[Supplied information]

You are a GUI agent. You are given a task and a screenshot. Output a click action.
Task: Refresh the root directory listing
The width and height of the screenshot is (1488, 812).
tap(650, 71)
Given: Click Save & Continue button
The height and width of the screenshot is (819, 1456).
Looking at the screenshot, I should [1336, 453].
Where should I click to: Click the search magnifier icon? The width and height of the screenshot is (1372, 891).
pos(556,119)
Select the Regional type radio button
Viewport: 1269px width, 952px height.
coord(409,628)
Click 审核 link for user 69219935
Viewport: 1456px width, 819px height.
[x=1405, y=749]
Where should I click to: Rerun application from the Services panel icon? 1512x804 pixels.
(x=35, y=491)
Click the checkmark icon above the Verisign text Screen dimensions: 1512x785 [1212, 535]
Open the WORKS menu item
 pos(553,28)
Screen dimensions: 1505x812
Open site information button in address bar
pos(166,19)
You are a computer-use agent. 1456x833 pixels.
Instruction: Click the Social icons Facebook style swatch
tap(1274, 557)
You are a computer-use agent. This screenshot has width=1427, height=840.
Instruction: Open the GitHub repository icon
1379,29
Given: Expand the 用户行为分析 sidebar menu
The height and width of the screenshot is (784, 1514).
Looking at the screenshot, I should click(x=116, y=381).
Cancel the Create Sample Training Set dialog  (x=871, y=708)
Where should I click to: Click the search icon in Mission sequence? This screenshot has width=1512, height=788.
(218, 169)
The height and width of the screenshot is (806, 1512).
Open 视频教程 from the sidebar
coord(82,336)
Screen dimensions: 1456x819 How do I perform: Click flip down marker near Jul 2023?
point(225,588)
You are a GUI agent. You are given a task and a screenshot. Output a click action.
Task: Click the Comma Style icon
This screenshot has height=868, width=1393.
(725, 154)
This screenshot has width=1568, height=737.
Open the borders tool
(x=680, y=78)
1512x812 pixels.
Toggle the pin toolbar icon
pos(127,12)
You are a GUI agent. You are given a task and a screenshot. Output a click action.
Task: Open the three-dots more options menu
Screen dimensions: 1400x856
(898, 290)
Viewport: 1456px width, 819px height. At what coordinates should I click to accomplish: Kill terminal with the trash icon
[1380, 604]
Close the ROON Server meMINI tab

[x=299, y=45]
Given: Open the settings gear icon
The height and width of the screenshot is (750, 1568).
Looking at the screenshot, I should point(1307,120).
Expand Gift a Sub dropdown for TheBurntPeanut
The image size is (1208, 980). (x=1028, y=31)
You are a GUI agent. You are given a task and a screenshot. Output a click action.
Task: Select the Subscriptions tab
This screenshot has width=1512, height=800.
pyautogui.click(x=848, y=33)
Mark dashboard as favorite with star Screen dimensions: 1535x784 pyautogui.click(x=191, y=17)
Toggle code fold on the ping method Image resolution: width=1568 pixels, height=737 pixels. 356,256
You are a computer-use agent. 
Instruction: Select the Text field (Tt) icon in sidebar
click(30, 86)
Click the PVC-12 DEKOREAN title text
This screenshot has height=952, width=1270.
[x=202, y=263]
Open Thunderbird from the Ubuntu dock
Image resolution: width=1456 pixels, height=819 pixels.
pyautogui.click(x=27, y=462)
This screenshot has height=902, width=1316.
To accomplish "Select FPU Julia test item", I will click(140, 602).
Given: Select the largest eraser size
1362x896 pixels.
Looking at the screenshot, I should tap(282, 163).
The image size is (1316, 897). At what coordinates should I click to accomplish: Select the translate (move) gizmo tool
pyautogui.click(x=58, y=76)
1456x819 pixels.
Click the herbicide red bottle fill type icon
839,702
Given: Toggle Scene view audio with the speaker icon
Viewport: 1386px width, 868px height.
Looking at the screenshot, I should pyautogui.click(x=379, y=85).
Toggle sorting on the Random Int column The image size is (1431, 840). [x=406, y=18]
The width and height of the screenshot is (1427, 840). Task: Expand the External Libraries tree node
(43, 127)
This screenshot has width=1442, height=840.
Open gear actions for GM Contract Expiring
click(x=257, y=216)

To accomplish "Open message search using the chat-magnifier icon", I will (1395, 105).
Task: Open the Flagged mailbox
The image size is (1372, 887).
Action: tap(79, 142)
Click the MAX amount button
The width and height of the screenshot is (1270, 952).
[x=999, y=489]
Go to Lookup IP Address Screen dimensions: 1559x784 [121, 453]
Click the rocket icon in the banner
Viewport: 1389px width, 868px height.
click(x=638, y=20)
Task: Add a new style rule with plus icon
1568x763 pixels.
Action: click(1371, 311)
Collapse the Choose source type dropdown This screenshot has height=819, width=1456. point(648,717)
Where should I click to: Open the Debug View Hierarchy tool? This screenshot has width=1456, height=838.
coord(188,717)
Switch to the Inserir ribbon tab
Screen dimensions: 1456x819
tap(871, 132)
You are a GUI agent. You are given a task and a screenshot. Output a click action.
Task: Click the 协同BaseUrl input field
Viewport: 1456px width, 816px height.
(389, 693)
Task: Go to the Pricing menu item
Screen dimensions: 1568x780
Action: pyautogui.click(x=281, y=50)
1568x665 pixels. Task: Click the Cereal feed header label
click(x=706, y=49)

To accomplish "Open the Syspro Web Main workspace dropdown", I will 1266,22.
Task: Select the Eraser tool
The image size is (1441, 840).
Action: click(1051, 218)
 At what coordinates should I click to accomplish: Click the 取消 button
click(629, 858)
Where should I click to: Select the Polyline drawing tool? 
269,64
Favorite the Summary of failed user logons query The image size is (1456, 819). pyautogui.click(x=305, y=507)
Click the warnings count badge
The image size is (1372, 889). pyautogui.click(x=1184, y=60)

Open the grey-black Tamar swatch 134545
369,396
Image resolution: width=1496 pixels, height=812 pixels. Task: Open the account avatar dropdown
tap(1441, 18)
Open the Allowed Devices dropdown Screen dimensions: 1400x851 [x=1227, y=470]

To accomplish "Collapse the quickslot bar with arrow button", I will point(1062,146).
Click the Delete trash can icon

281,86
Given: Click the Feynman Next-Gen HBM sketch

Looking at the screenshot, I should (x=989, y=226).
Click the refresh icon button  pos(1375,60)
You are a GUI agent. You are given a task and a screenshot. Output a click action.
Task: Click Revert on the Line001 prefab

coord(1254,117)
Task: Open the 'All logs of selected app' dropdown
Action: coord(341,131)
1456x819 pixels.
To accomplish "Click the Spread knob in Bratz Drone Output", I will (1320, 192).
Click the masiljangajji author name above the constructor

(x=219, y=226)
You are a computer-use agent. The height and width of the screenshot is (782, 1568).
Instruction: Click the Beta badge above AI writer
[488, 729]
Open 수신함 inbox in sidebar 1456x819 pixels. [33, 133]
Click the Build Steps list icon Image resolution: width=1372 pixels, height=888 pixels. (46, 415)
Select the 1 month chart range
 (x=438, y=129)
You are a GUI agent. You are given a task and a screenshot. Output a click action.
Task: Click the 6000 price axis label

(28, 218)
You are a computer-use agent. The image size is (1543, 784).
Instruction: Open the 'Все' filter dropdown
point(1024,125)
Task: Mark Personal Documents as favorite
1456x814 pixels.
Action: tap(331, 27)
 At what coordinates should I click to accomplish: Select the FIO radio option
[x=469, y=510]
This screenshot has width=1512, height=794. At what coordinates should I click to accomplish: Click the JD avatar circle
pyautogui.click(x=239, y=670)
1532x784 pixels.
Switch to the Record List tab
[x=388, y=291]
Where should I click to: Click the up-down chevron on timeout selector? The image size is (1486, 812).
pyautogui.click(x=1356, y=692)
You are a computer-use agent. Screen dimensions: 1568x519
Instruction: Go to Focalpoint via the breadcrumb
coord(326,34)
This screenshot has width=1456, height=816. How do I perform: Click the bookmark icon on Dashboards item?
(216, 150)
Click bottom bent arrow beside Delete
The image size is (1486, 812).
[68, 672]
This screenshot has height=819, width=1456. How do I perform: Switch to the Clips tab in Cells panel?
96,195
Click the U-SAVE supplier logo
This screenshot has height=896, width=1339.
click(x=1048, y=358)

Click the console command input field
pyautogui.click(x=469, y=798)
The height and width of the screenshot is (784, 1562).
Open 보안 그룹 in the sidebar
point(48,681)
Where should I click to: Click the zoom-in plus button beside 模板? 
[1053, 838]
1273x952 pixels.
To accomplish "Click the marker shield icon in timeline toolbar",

[/Supplied information]

-- Task description --
Print exactly the lines from the one containing "Open 보안 그룹 in the sidebar" through the last line of the records above, both included.

-- Solution to the problem --
Open 보안 그룹 in the sidebar
point(48,681)
Where should I click to: Click the zoom-in plus button beside 模板? 
[1053, 838]
1273x952 pixels.
To accomplish "Click the marker shield icon in timeline toolbar",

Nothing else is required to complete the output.